● Assignment
Transcribe the lines exactly, beginning with the one that contains "How do I perform: Expand" and ending with the final line of the records. Do not transcribe pictures.

● Material provided
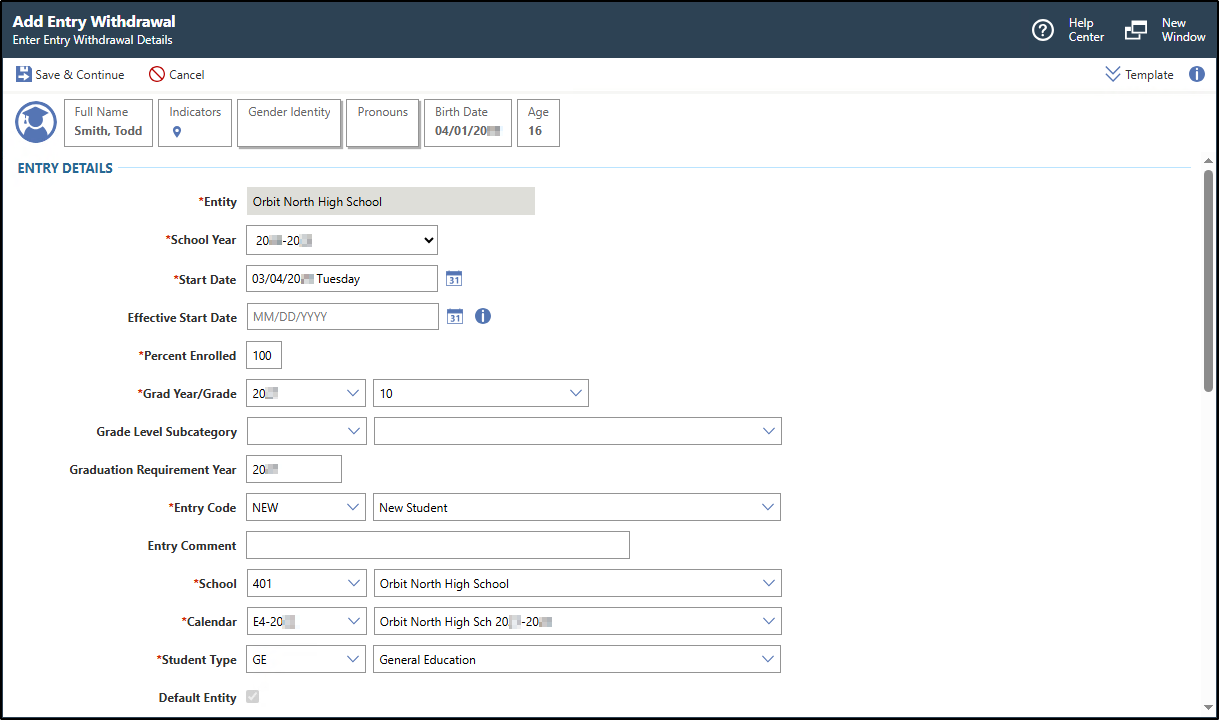Click the graduation cap student avatar
The image size is (1219, 720).
coord(35,122)
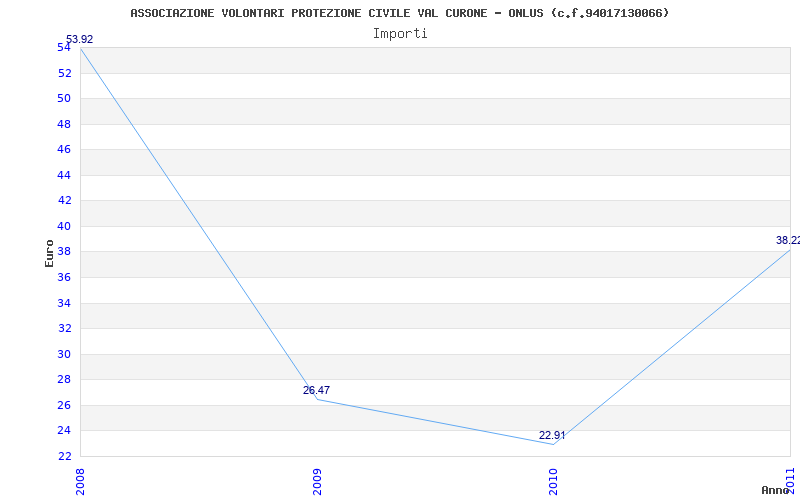This screenshot has width=800, height=500.
Task: Click the 22 value on y-axis
Action: pos(64,456)
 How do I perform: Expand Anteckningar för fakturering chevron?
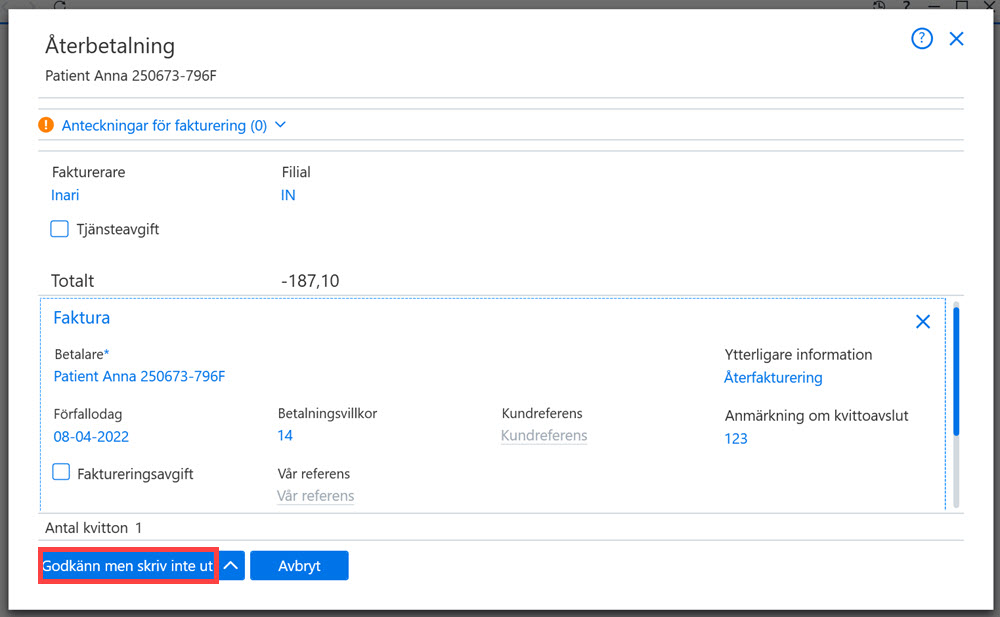tap(281, 125)
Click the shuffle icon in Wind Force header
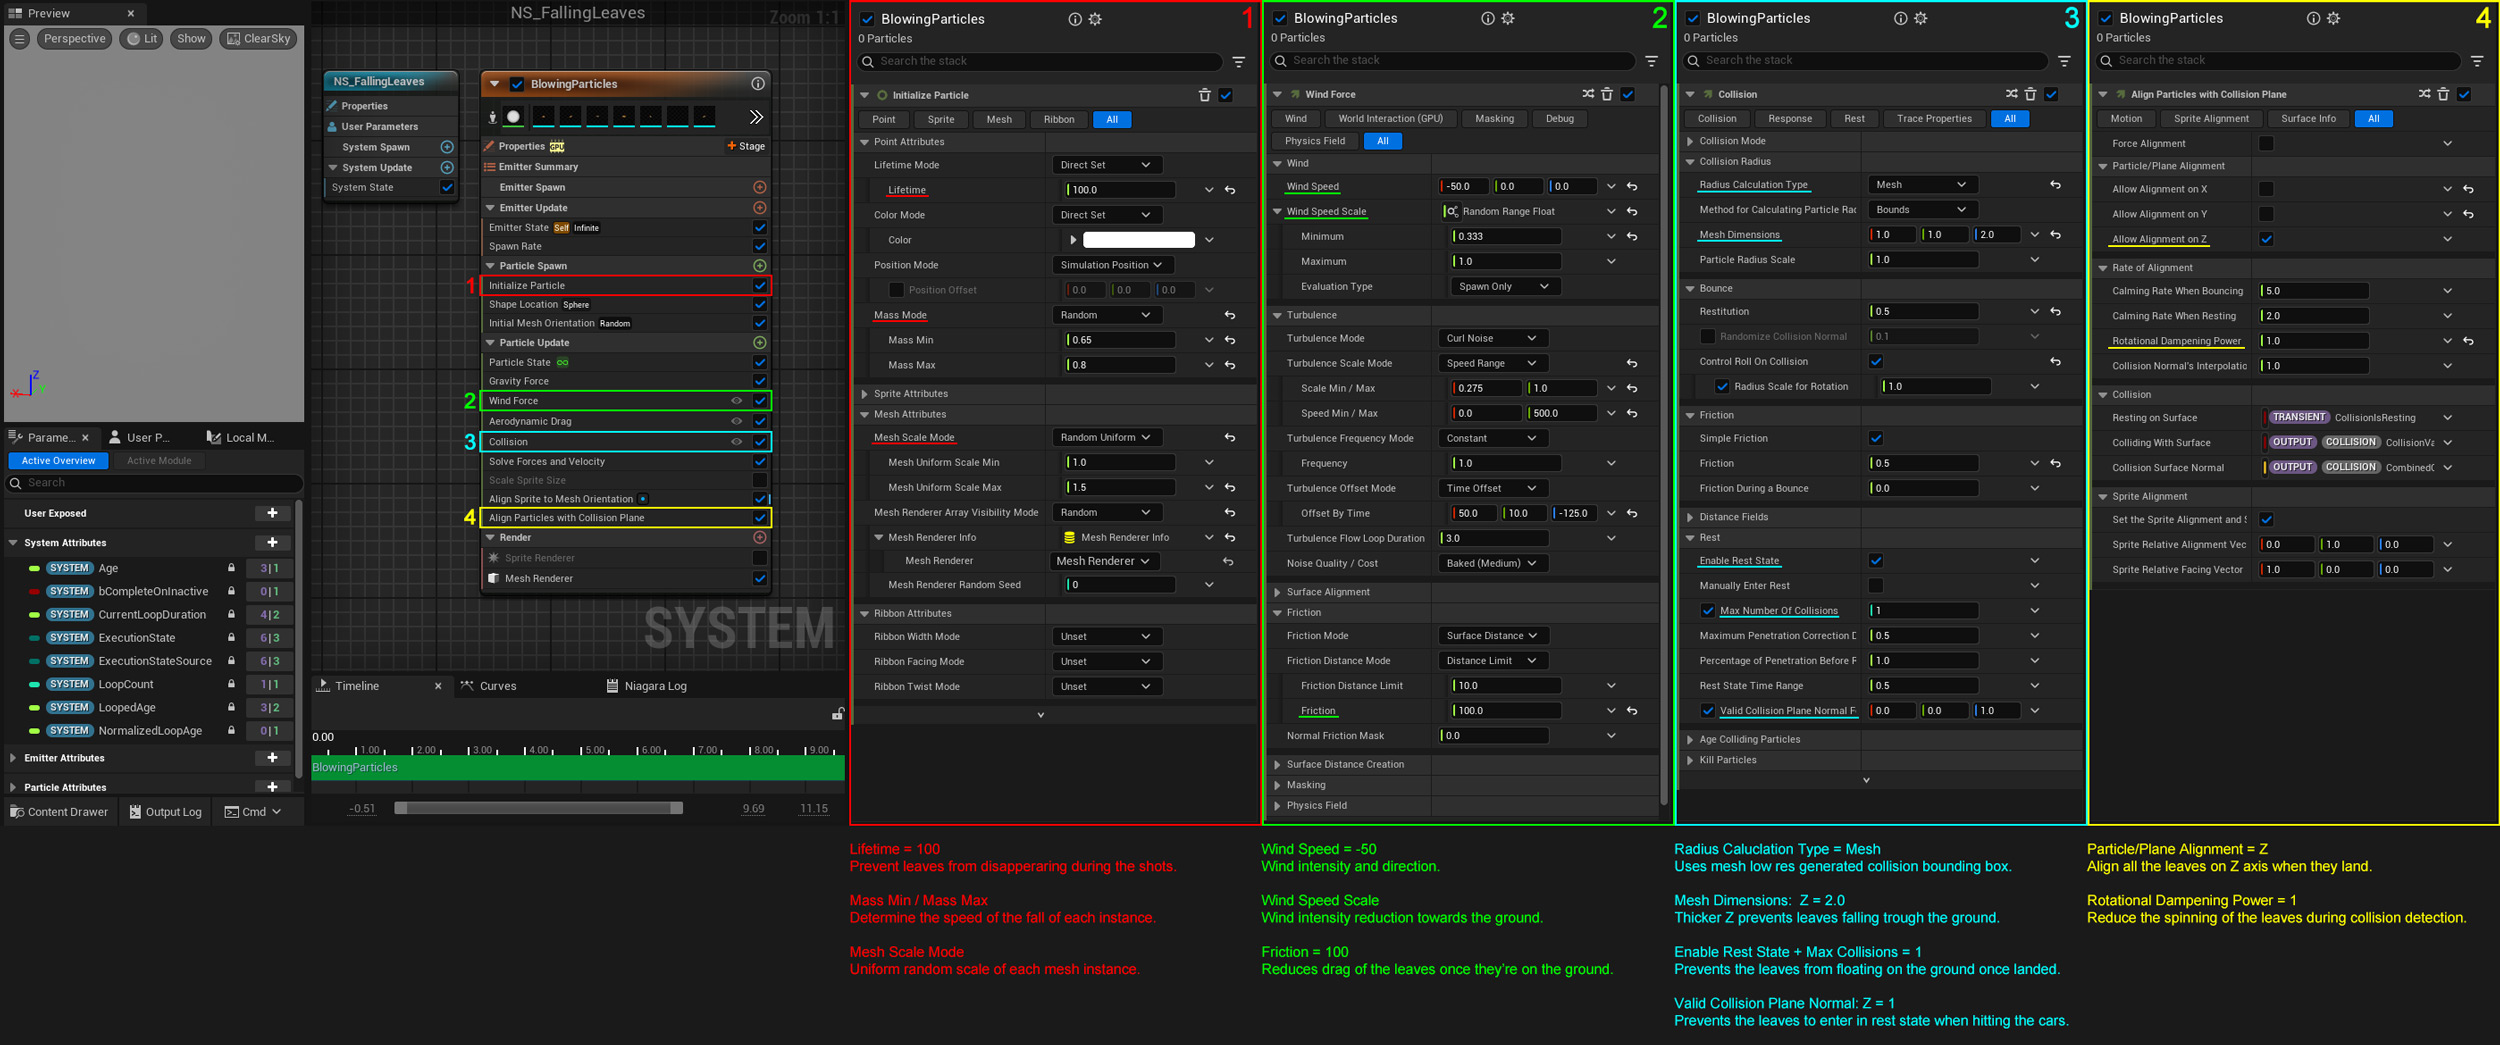The image size is (2500, 1045). pyautogui.click(x=1588, y=94)
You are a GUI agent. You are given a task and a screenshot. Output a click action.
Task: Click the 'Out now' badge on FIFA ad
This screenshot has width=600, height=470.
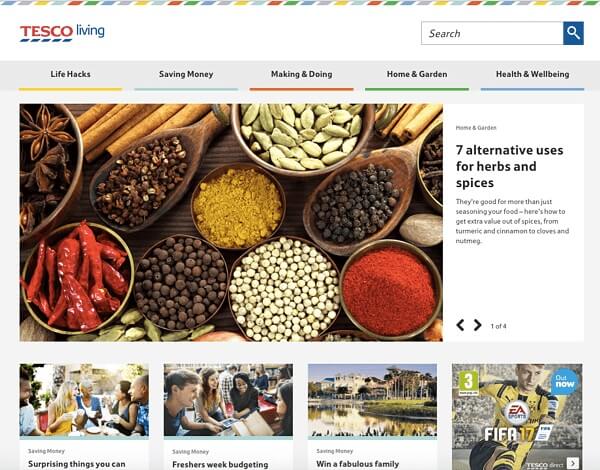(565, 381)
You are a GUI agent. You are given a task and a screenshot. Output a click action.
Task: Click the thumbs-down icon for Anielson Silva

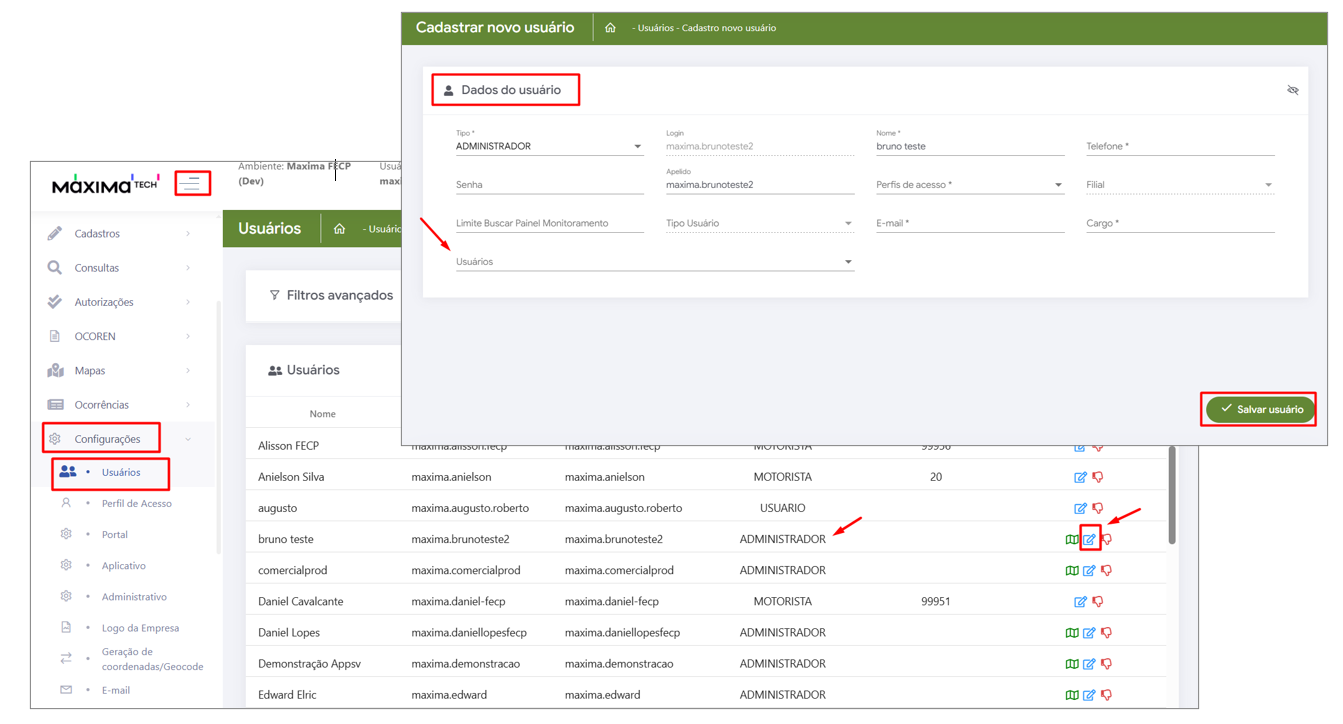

● Expected answer
 How do I perform: Expand Anteckningar för fakturering chevron?
tap(281, 125)
Click the shuffle icon in Wind Force header
The image size is (2500, 1045). pyautogui.click(x=1588, y=94)
You are a GUI agent. You are given a task and a screenshot. Output a click action.
Task: Click the 'Out now' badge on FIFA ad
This screenshot has width=600, height=470.
(565, 381)
You are a GUI agent. You are given a task and a screenshot. Output a click action.
Task: Click the thumbs-down icon for Anielson Silva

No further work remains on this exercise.